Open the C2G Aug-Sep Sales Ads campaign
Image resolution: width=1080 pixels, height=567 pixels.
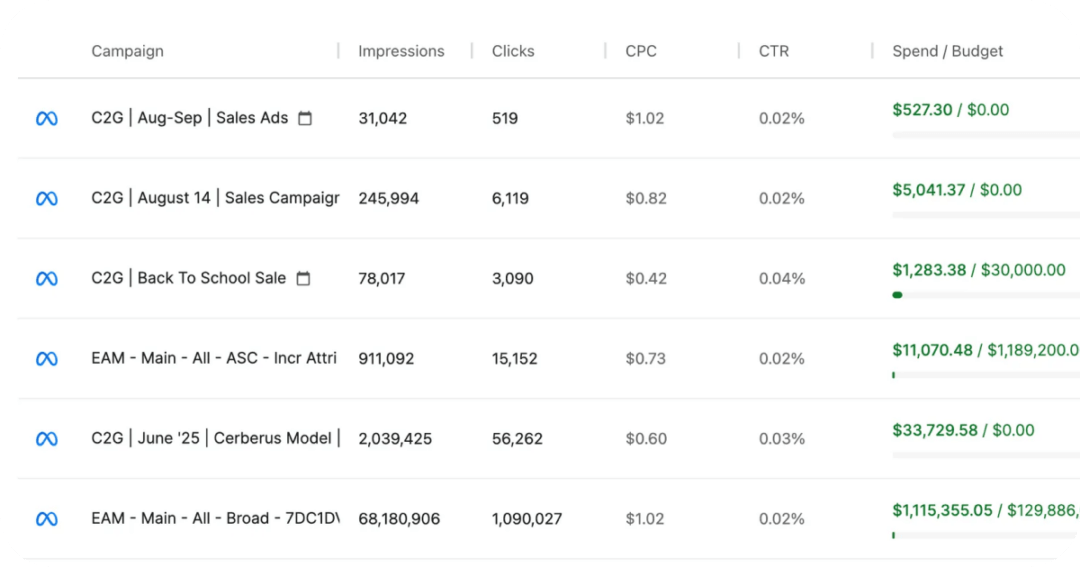(x=189, y=118)
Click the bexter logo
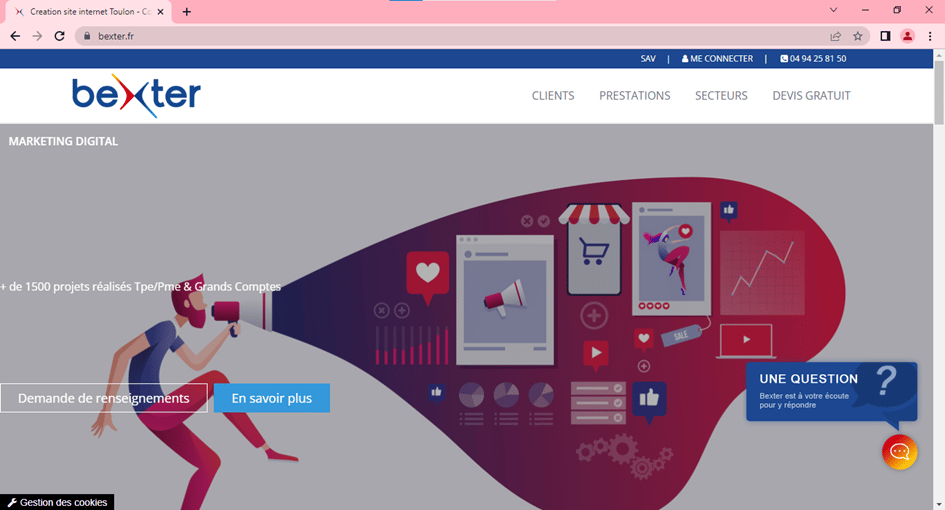The image size is (945, 510). coord(136,95)
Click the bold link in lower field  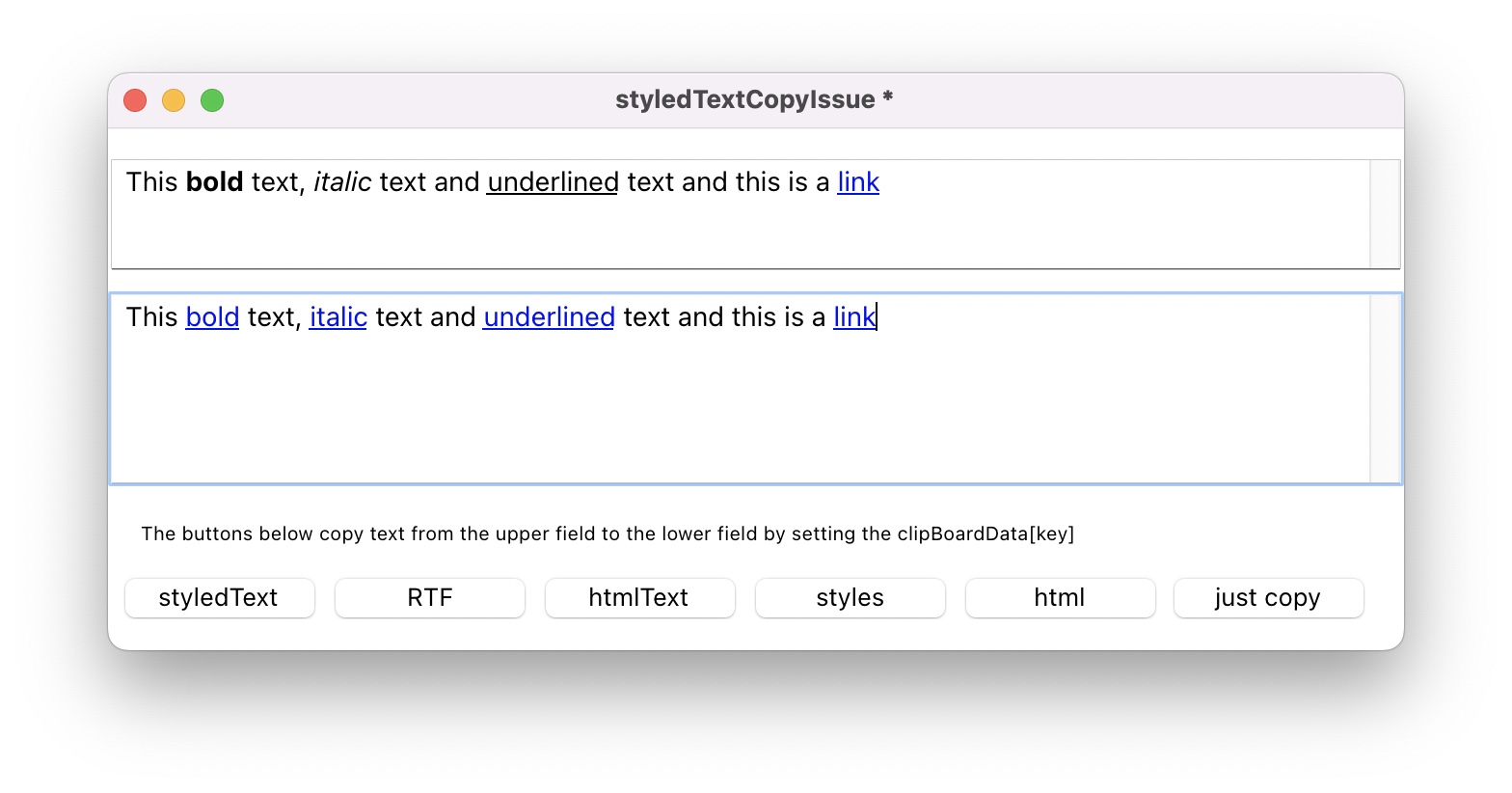(x=212, y=317)
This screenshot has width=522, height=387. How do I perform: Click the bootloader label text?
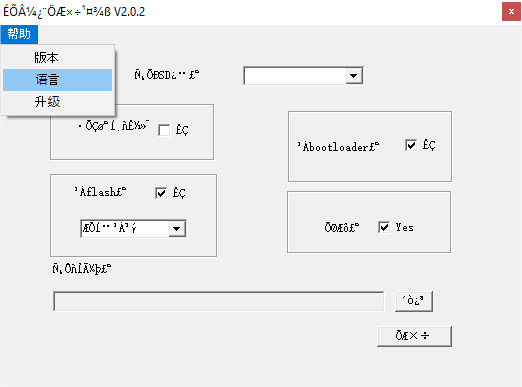pos(338,147)
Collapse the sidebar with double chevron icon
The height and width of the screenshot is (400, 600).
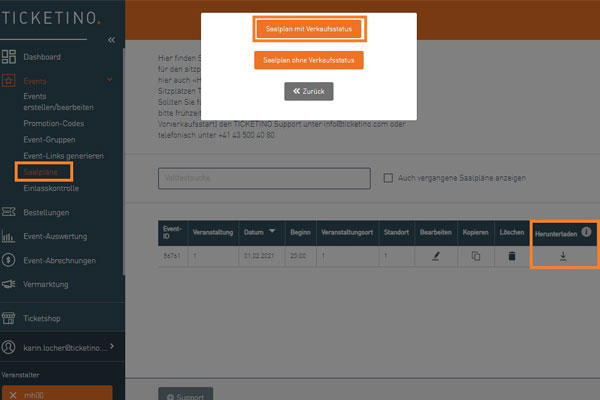(111, 39)
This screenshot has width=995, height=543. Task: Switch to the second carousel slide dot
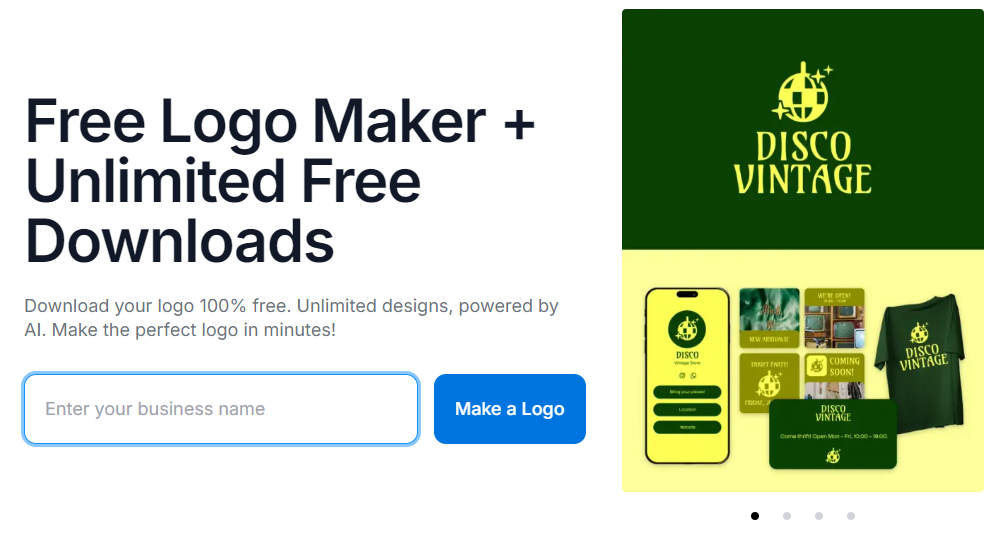point(787,516)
* * *
CHALLENGE
Please copy the material from the line that contains "This screenshot has width=995, height=543." through the end, substituting "third" for "second" and changing nothing else. Leave the pictures out of your copy.

EXERCISE RESULT
This screenshot has width=995, height=543. Task: Switch to the third carousel slide dot
point(787,516)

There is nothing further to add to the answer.